** Opening Dataset entries block **

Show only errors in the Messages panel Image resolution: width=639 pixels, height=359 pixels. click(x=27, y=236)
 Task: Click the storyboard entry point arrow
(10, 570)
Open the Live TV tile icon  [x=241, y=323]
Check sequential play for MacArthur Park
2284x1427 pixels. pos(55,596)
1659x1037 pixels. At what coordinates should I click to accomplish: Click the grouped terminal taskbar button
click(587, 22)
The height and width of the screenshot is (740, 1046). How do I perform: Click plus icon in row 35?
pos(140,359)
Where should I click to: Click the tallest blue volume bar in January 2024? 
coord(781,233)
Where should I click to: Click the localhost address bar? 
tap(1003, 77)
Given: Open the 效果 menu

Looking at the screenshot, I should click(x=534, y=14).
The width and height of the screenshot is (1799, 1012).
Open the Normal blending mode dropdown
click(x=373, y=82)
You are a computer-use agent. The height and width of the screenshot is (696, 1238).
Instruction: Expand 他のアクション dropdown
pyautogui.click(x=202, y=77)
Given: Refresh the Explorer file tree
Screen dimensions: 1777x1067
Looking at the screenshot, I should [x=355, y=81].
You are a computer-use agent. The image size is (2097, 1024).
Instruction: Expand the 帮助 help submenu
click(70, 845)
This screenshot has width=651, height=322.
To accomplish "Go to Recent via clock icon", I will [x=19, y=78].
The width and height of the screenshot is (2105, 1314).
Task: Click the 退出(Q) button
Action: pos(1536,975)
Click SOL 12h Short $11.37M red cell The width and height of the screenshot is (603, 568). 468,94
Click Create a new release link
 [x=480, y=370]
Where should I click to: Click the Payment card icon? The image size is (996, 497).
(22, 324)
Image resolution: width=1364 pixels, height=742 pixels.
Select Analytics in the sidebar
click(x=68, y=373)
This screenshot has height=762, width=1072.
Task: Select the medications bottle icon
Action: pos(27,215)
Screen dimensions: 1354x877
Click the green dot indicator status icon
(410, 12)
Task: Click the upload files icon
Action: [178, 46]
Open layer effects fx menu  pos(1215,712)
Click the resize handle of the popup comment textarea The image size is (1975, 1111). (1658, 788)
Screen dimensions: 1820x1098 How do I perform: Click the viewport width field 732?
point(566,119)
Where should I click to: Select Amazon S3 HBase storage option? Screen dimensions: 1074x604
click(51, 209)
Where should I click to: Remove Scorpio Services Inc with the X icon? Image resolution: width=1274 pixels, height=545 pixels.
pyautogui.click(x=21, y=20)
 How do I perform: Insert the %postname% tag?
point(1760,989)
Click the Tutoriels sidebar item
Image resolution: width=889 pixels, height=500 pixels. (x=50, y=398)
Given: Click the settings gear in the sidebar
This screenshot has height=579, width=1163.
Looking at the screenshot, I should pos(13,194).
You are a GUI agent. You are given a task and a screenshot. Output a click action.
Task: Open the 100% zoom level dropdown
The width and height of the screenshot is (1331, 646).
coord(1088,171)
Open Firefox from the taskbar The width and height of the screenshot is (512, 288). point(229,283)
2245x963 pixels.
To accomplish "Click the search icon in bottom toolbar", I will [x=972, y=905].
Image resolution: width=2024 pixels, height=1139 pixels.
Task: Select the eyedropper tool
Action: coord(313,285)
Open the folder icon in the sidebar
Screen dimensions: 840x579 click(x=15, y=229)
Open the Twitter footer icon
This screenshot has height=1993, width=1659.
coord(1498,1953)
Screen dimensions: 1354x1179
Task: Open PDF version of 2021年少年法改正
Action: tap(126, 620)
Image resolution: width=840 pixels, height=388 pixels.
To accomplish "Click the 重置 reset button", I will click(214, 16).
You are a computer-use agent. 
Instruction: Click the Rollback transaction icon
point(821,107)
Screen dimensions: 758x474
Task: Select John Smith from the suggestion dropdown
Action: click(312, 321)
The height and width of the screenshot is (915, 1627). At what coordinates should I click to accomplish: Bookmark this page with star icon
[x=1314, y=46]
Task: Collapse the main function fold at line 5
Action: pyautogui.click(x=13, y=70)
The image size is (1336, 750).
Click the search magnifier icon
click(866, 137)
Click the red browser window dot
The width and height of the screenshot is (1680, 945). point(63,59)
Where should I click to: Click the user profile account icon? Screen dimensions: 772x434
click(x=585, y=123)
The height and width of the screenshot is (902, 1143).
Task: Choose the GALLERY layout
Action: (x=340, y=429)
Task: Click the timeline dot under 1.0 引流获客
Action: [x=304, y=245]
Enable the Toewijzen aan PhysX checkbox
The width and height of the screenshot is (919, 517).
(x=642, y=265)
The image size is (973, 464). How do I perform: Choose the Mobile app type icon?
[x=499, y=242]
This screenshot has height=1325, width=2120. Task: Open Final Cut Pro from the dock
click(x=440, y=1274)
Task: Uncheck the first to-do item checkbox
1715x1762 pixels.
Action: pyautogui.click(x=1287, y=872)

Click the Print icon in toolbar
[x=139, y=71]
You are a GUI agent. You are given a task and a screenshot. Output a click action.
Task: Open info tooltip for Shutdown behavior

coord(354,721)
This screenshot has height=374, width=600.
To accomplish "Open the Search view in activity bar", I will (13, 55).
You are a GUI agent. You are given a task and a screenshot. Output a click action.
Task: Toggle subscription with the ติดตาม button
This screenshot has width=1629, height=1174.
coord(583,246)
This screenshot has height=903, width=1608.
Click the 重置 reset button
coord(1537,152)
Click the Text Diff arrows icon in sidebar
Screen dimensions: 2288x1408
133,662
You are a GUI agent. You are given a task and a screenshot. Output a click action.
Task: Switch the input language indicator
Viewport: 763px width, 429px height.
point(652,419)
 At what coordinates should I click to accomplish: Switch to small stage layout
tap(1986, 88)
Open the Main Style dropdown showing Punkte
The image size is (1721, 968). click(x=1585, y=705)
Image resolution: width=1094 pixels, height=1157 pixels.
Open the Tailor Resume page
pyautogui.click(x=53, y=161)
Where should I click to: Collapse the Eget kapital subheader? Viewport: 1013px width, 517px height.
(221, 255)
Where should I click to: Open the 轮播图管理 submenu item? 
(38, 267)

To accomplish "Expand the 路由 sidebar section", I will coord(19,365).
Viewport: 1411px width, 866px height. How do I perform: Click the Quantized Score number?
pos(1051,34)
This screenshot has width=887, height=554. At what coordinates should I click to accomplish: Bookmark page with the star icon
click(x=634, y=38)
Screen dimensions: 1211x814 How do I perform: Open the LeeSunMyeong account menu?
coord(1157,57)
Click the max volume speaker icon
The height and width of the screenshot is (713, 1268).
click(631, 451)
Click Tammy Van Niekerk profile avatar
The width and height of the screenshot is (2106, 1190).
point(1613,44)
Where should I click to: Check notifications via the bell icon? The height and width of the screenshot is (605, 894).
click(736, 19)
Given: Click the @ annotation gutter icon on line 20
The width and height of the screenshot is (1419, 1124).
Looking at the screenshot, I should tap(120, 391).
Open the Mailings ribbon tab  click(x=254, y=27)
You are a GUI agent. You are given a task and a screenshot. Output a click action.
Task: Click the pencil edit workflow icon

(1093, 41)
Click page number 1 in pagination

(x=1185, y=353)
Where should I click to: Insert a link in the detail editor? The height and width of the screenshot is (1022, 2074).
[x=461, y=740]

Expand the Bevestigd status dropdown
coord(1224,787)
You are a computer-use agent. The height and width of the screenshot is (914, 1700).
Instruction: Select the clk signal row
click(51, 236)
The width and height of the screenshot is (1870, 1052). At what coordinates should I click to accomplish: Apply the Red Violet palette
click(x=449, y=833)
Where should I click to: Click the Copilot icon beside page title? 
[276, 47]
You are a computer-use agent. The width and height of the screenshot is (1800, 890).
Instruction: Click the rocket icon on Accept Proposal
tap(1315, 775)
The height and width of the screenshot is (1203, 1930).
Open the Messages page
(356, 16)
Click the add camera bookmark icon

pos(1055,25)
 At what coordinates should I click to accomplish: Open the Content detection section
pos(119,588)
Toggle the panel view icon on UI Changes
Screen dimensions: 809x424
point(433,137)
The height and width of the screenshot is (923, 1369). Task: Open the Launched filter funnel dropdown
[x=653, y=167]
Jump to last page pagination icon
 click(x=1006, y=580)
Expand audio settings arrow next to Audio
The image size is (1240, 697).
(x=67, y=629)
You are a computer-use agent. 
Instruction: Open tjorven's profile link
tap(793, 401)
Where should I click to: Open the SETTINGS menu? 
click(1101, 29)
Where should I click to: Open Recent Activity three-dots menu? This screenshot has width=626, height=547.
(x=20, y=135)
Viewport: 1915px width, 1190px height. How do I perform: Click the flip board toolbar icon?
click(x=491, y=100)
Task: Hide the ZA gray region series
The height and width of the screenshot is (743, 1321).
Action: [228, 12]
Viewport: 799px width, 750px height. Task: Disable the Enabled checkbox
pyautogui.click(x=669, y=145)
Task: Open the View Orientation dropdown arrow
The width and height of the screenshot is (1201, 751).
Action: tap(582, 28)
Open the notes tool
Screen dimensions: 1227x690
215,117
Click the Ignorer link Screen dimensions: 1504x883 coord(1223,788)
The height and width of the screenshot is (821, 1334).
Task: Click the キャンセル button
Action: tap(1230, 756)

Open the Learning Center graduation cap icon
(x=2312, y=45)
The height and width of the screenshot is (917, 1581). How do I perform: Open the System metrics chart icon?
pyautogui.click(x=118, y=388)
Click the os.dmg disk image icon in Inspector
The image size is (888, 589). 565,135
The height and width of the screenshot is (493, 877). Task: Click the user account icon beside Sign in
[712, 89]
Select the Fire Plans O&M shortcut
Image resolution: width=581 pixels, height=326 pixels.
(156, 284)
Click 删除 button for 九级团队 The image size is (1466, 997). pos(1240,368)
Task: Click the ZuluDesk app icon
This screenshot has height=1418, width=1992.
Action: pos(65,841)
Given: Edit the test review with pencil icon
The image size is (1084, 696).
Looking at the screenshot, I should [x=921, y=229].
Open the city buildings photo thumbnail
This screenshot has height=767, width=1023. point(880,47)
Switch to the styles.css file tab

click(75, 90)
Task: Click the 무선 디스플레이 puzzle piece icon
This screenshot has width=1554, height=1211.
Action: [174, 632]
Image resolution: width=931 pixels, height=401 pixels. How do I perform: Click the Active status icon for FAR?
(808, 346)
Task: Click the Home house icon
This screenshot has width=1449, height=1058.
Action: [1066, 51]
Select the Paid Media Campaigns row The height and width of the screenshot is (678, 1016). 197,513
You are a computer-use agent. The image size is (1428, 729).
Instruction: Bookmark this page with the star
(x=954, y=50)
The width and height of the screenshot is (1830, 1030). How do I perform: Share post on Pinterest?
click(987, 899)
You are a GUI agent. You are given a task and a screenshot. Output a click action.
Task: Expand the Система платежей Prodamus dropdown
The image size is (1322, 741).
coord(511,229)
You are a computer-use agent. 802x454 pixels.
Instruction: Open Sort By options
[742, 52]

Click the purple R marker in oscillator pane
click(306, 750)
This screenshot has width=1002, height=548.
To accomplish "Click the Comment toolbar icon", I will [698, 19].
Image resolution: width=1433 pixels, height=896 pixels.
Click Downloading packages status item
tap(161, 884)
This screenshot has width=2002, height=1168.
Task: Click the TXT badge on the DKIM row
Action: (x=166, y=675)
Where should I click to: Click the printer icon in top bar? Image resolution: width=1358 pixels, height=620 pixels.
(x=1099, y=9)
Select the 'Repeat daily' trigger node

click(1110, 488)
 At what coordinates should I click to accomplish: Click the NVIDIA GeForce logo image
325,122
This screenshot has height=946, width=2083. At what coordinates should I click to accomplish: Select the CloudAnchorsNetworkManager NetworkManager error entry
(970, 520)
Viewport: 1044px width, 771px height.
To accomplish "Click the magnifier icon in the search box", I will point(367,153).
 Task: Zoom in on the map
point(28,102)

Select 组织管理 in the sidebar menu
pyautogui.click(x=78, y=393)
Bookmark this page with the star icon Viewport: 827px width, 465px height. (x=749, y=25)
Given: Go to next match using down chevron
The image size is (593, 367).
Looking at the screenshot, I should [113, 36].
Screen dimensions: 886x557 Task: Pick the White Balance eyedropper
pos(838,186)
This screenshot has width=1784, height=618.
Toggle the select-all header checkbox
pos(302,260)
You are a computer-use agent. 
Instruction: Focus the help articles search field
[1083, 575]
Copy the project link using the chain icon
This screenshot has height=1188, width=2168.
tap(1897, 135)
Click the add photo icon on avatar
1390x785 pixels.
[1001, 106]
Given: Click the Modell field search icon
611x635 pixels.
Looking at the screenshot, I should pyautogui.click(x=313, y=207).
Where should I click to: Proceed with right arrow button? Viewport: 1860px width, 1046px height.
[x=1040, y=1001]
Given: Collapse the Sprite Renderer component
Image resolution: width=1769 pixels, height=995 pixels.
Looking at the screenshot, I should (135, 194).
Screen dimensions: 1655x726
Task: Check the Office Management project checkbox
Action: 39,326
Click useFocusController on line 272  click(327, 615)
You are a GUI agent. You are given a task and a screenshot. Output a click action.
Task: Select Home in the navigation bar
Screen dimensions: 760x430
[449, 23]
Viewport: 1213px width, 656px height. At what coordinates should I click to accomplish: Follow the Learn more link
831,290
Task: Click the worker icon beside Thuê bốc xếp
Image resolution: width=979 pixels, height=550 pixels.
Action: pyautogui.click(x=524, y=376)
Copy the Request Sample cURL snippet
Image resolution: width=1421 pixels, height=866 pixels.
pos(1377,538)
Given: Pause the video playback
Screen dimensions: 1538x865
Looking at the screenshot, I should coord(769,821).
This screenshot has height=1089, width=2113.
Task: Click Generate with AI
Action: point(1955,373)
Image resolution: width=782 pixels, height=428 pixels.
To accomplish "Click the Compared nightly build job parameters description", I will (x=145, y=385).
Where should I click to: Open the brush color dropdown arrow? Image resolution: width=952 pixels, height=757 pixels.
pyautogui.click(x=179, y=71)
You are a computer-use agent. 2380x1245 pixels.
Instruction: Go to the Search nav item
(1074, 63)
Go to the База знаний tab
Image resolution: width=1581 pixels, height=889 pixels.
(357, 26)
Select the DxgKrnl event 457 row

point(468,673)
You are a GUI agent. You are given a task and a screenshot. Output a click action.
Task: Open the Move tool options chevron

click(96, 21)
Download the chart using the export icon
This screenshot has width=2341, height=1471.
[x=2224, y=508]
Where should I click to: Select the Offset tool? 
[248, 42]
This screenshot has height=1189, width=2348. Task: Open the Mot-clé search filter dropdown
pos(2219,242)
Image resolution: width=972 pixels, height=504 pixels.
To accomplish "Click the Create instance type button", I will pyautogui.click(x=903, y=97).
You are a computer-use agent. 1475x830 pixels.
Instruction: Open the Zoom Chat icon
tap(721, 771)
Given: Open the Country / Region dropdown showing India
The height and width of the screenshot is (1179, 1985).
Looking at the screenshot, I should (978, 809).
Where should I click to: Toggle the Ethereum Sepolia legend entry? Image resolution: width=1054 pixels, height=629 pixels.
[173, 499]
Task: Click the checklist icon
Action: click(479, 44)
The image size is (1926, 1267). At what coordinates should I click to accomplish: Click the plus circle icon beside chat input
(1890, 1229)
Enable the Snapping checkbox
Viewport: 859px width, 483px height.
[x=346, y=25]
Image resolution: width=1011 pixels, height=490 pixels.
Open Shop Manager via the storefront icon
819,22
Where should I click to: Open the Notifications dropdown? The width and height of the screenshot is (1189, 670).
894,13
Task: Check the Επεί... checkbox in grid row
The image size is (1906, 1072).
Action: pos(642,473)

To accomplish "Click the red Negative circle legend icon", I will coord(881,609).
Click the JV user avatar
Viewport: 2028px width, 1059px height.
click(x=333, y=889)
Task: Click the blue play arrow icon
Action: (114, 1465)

** Closing Dataset entries block **

Your task is to copy each line from the material above that includes the word "computer".

- _Solution for this problem_:
You are a computer-use agent. The height and width of the screenshot is (696, 1238).
You are a computer-use agent. The image size is (2097, 1024).
You are a computer-use agent. 
You are a computer-use agent. The height and width of the screenshot is (914, 1700).
You are a computer-use agent. The width and height of the screenshot is (1800, 890).
You are a computer-use agent. 
You are a computer-use agent. The image size is (1428, 729).
You are a computer-use agent. 802x454 pixels.
You are a computer-use agent. 
You are a computer-use agent. 2380x1245 pixels.
You are a computer-use agent. 1475x830 pixels.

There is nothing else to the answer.